After their split in 2018, Malian Rokia Traoré has withheld her nine-year-old daughter from her Belgian partner.
Malian singer-songwriter Rokia Traoré is to be deported to Belgium from Rome following her losing an appeal at Italy’s High Court.
The 50-year-old singer was arrested on 20 June from Rome’s Fiumicino airport under a European arrest warrant. In 2023, Traoré was given a two year prison sentence in Belgium due to a custody battle over her daughter that straddles European and African law.
Traoré has a daughter with Belgian playwright Jan Goossens, who she separated from in 2018. Following their split, a Mali court issued full custody to Traoré, a decision that was disputed by a Belgian court.

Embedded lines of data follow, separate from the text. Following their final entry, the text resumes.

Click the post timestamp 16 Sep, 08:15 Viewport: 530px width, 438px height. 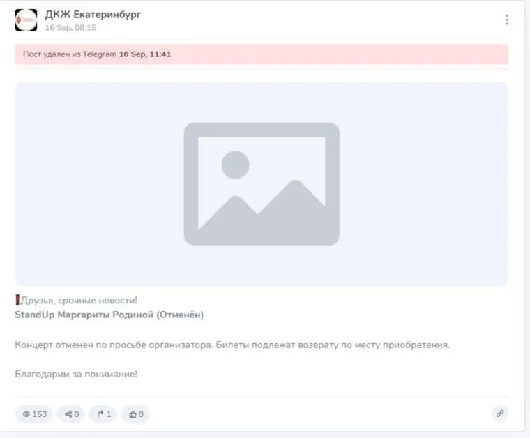pos(70,28)

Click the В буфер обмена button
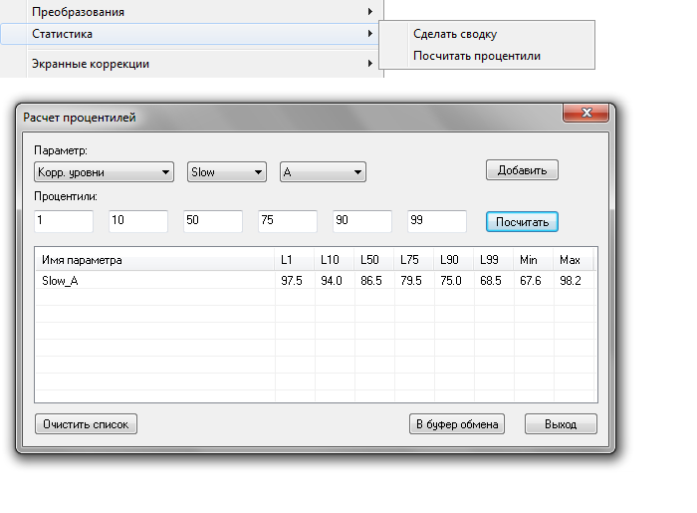[458, 424]
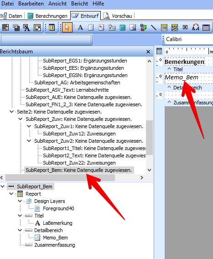The width and height of the screenshot is (213, 259).
Task: Close the Berichtsbaum panel
Action: point(148,52)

Since then, Traoré and Goossens’ daughter has lived in Mali. Traoré was first arrested in Paris in 2020 and a warrant placed on her to surrender her daughter when she came back to Belgium for a custody hearing.
Upon her release, Traoré ignored instructions to remain in France until she could be extradited to Belgium for trial and returned to her daughter in Mali.
Traoré returned to Europe in June to play a concert outside Rome’s Colosseum. On arrival at Fiumicino airport, she was arrested once again.
This week, Italy’s highest court rejected her appeal and the singer will be extradited to Belgium. “Rokia suffered an injustice. She was arrested without the Belgian criminal court hearing her voice. Now, the battle for Rokia’s rights moves to Brussels,” Traoré’s lawyer Maddalena Del Re told Reuters.
Sven Mary, Goossens’s lawyer, said: “Rokia Traoré claimed de facto exclusive custody and has been denying her daughter contact with her father, and his entire family, for more than a five-and-a-half years now.”
“Rokia Traoré’s rights have always been respected by the Belgian justice system: she was properly summoned, and was always able to defend herself correctly. However, for years she has chosen to ignore Belgian justice, not to be represented, as well as to flout Belgian family judgments that have tried to restore the balance between mother and father.”
Traoré is one of Mali’s most famous musicians. She’s performed across the world and appeared on the jury for the 2015 Cannes Film Festival, as well as being a goodwill ambassador for the United Nations' refugee agency UNHCR.